Under ruby 1.8.6, running

[1, 2, 3].collect

results in an array of [1, 2, 3]. In 1.9, however, running

[1, 2, 3].collect

results in an Enumerator, which I then have to call .to_a on.
Alternately, I can supply a block

[1, 2, 3].collect {|x| x }

and end up with an array. So I guess that means that the default block
of {|x| x} was removed from the function. I was just wondering if
anyone had any insight into why that change was made, because it feels
very counter intuitive to me. I really liked the elegance of opening
up a file and just calling collect to turn it into an array.

On Sat, Dec 5, 2009 at 12:40 PM, Raul J. [email protected]
wrote:

[1, 2, 3].collect {|x| x }

and end up with an array. So I guess that means that the default block
of {|x| x} was removed from the function. I was just wondering if
anyone had any insight into why that change was made, because it feels
very counter intuitive to me. I really liked the elegance of opening
up a file and just calling collect to turn it into an array.

Actually I find it counterintuitive that Enumerable#collect works
without a block in Ruby 1.8. In fact, that little quirk isn’t
documented in the 1.8 version of the pickaxe.

And I would suggest that even more elegant (and intention revealing)
than calling collect to turn something into an array would be to use
to_a whilch will work on any Enumberable, including files since File
is a subclass of IO and IO mixes in Enumerable.


Rick DeNatale

Blog: http://talklikeaduck.denhaven2.com/
Twitter: http://twitter.com/RickDeNatale
WWR: http://www.workingwithrails.com/person/9021-rick-denatale
LinkedIn: http://www.linkedin.com/in/rickdenatale

That was exactly the explanation I was looking for. Thanks.

On Saturday 05 December 2009 11:40:54 am Raul J. wrote:

Under ruby 1.8.6, running

[1, 2, 3].collect

results in an array of [1, 2, 3].

Huh. That’s odd.

[1, 2, 3].collect

results in an Enumerator, which I then have to call .to_a on.

Given that the original is an array, you probably wouldn’t actually do
this.
Let’s see…

I was just wondering if
anyone had any insight into why that change was made, because it feels
very counter intuitive to me.

I agree with Rick – the basic idea here is that all enumerator methods
will
turn into Enumerators when called without a block. I especially like
doing it
with variants of each.

I really liked the elegance of opening
up a file and just calling collect to turn it into an array.

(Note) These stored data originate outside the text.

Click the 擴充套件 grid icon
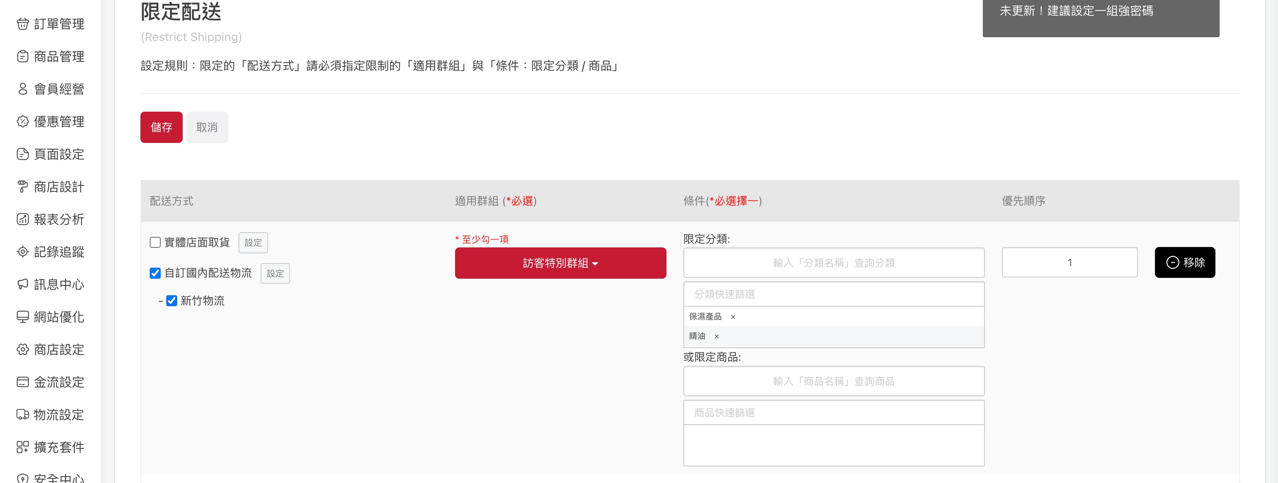 (x=23, y=447)
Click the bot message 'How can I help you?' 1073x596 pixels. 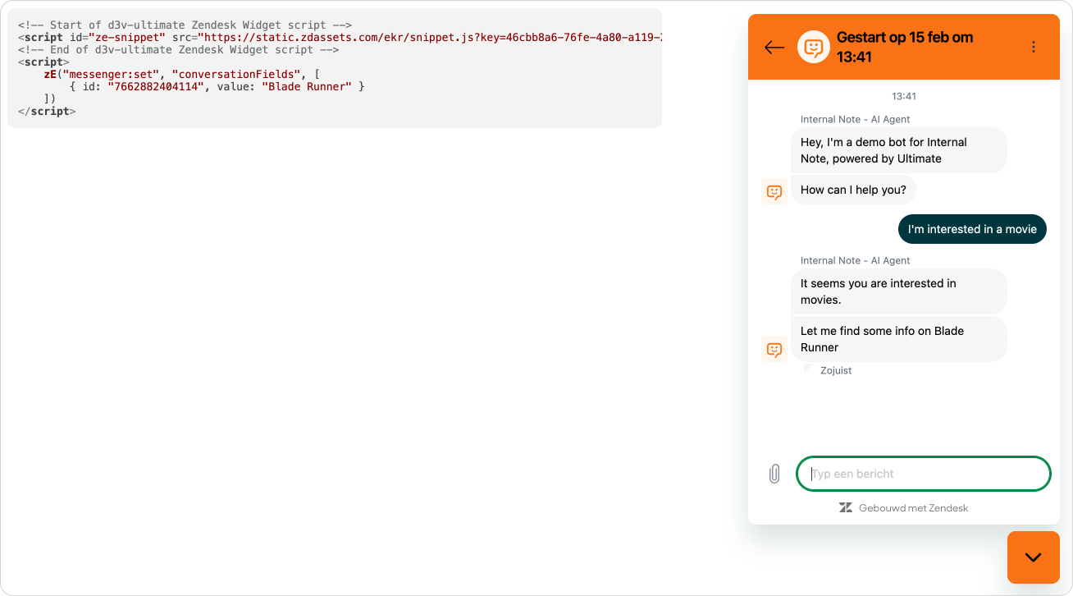(x=853, y=190)
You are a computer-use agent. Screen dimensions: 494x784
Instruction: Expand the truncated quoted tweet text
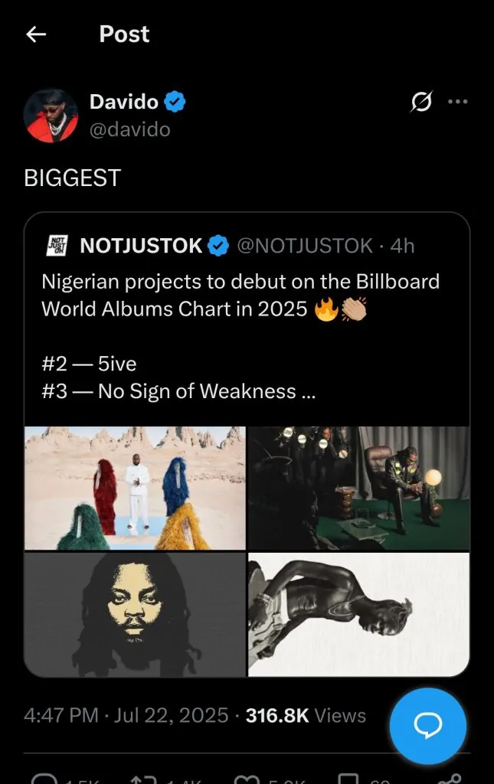(x=308, y=391)
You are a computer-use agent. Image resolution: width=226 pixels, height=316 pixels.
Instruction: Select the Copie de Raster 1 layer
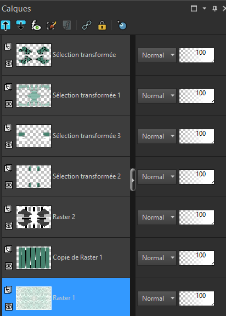[x=66, y=257]
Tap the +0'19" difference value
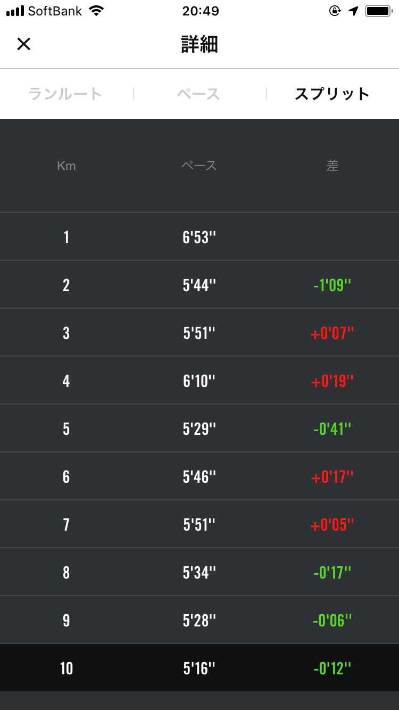 tap(332, 381)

An array of what? I wouldn’t call that elegant, I’d call that
confusingly
magical. I think this is much easier to understand:

lines = open(‘foo’) {|file| file.each_line.to_a}

Now I know exactly what’s happening – make an array of each line in the
file.
You could argue that this should be the default, but if you just did
‘each’,
it’s not obvious. I could, after all, be doing something like this:

chars = open(‘foo’) {|file| file.each_char.to_a}

Or, if it’s a binary file, something like this:

bytes = open(‘foo’) {|file| file.each_byte.to_a}

You could also argue that the to_a should be unnecessary, but I don’t
agree.
For one, it’s really very useful to have that kind of shorthand for an
Enumerator, for those few times it makes sense. For example:

open ‘foo’ do |file|
lines = file.each_line
begin
loop do
line = lines.next.chomp
while line =~ /\$/
line = line.chop + lines.next.chomp
end
# do something with each continued line
end
rescue StopIteration
end
end

I’m sure I could come up with other examples, too, including silly ones
like:

(1…10).each_cons(2).map{|a,b| a*b}

Basically, I’m trying to say that Enumerators are cool – I can think of
all
kinds of crazy uses for them, including one-liners like the above that
rely on
this behavior. I can’t really think of a good reason for them to return
arrays
– after all, you can always do a to_a at the end of a chain like that,
if you
actually need an array.

And anyway, if it’s just something that someone will be calling ‘each’
on at
some point, you probably don’t need an array, and it’s more efficient to
use
an enumerator anyway. After all, here’s another contrived example:

byte_pairs = open(‘foo’) {|file| file.each_char.each_slice(2).to_a }
line_pairs = open(‘foo’) {|file| file.each_line.each_slice(2).to_a }

Both would work if each_char/each_line made an array, but the above is
much
more efficient.

On Sat, Dec 5, 2009 at 3:19 PM, David M. [email protected]
wrote:

On Saturday 05 December 2009 11:40:54 am Raul J. wrote:

I was just wondering if
anyone had any insight into why that change was made, because it feels
very counter intuitive to me.

I agree with Rick – the basic idea here is that all enumerator methods will
turn into Enumerators when called without a block.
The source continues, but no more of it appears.